Finally, the jury found Anderson guilty of tax evasion for failing to report the
proceeds of his fraudulent mail scheme. Clearly, both the grand jury and trial jury
concluded Anderson’s mail fraud was “successful,” otherwise there would have been no
illegal income to fail to report. Anderson argues it is impermissible to consider the tax
evasion charges as proof that the jury found his mail fraud scheme successful. To do so,
he asserts, would require us to rely on a “pattern of convictions,” a rationale which
Anderson argues we disavowed in United States v. Syme,
276 F.3d 131, 155 (3d Cir.
2002) (“We do not believe that the ‘pattern of convictions’ is sufficient to support the
conclusion that the government urges us to draw about the jury’s motivations, i.e., that it
relied on the chart and ignored the Court’s instructions.”).

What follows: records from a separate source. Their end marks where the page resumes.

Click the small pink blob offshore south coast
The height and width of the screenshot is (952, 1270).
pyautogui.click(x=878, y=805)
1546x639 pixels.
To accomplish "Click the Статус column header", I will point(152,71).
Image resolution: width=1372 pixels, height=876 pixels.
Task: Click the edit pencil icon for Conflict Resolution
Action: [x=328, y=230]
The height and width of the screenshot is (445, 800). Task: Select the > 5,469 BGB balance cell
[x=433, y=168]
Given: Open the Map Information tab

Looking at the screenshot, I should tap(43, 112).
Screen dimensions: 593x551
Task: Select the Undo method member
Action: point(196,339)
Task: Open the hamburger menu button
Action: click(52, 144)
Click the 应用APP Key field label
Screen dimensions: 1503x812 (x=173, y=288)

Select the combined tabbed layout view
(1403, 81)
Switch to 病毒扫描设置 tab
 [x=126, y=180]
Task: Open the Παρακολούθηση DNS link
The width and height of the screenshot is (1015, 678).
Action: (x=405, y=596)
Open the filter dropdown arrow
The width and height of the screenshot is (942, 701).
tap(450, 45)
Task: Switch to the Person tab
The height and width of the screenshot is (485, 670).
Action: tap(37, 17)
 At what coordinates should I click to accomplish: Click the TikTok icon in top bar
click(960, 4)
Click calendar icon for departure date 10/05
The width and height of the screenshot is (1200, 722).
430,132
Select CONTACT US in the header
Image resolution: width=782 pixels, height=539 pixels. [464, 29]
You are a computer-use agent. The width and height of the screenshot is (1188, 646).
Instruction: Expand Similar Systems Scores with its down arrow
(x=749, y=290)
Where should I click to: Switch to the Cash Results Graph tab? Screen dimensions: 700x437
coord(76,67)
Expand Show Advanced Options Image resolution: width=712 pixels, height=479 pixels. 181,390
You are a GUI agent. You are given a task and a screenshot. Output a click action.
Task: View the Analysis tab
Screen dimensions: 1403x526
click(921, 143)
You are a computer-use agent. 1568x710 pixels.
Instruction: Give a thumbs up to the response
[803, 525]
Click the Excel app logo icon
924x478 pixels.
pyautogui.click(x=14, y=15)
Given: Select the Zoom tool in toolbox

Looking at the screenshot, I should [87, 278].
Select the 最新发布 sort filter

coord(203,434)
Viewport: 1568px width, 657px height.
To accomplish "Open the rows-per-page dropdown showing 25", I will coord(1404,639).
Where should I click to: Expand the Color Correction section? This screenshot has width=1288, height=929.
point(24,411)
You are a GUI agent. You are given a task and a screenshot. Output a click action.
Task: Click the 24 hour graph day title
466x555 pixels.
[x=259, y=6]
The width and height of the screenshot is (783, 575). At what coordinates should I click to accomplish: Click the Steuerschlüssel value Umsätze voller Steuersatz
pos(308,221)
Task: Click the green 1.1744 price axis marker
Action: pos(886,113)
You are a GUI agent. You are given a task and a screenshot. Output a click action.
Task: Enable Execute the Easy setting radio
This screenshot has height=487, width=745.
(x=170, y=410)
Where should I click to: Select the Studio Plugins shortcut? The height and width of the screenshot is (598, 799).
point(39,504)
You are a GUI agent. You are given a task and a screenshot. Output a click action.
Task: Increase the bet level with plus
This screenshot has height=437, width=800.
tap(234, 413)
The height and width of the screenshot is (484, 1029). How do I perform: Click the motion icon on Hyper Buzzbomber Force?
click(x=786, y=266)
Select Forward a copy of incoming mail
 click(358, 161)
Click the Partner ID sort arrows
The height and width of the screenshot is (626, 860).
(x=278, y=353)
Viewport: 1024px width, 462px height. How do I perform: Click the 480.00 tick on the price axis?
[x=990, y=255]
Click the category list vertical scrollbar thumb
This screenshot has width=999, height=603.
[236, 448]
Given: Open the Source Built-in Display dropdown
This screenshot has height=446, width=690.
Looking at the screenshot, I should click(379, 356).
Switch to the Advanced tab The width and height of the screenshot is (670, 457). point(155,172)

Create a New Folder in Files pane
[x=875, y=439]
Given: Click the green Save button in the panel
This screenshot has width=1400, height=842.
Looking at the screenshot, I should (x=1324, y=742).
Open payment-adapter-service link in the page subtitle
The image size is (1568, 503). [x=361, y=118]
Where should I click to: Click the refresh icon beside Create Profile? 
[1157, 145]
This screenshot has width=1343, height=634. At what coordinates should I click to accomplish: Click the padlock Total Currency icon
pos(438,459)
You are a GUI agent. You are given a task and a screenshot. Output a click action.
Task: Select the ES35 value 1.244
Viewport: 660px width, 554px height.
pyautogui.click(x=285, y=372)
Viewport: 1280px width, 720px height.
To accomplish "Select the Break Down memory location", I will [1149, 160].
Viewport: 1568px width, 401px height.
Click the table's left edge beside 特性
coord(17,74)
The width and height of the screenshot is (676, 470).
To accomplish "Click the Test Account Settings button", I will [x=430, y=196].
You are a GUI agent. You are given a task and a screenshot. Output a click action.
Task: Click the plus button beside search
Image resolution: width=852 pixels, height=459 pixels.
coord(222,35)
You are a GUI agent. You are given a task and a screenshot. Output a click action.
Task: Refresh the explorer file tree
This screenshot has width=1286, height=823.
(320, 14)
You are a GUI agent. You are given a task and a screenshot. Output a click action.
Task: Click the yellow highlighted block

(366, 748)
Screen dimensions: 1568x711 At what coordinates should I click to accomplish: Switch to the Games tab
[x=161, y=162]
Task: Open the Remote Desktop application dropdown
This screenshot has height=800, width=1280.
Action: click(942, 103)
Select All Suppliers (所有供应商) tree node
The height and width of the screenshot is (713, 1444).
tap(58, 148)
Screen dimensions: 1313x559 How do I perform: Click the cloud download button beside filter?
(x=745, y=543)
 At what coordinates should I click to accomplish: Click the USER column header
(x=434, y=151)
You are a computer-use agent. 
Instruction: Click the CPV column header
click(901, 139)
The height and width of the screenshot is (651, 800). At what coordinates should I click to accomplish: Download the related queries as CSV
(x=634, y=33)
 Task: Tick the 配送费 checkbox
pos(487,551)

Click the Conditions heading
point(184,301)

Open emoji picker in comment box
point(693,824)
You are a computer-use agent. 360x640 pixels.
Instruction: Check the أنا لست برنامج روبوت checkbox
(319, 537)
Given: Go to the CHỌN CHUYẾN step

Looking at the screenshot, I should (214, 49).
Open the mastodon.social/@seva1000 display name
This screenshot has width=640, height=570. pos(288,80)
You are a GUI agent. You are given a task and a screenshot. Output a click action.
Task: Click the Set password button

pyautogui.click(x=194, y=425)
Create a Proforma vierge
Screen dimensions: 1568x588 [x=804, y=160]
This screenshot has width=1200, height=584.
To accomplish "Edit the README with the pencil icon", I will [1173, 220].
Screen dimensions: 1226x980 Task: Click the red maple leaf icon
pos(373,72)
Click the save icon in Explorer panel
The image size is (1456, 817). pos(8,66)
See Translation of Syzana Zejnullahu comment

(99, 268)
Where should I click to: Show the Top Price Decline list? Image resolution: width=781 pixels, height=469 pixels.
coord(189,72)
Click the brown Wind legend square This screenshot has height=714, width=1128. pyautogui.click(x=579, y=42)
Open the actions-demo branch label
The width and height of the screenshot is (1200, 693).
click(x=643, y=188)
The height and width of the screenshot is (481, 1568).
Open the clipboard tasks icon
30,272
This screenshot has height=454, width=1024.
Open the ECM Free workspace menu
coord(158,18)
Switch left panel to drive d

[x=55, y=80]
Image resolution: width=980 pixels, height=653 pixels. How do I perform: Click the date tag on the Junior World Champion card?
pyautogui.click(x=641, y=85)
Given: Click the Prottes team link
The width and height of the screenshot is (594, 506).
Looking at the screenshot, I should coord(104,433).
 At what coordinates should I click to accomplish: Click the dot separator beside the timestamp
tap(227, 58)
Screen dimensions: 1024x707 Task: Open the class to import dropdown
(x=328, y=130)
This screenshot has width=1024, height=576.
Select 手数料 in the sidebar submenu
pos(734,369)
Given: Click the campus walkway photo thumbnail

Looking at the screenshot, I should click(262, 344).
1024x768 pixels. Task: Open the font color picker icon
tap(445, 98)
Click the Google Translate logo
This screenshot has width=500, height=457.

This is not a case, however, where we are speculating as to a jury’s motivations, as
in Syme. Rather, we are drawing a necessary inference from the jury’s conclusion that
Anderson was guilty of tax evasion for failing to report the proceeds of his fraudulent
scheme. We know that the jury concluded that Anderson was successful in his fraudulent
scheme because, as a matter of simple logic, such a conclusion was a necessary
precondition to a finding that Anderson was guilty of tax evasion. Had Anderson not
8
been successful at his fraudulent scheme, there would have been no fraudulent proceeds
to fail to report in violation of 26 U.S.C. § 7201.
IV.
Anderson was charged with and convicted of the offenses of mail fraud and tax
evasion. The challenged jury instructions were legally correct and in no way amended or
varied from the charges against him. Therefore, no error at all occurred in this case, let
alone plain error, and we will affirm the judgment of the District Court.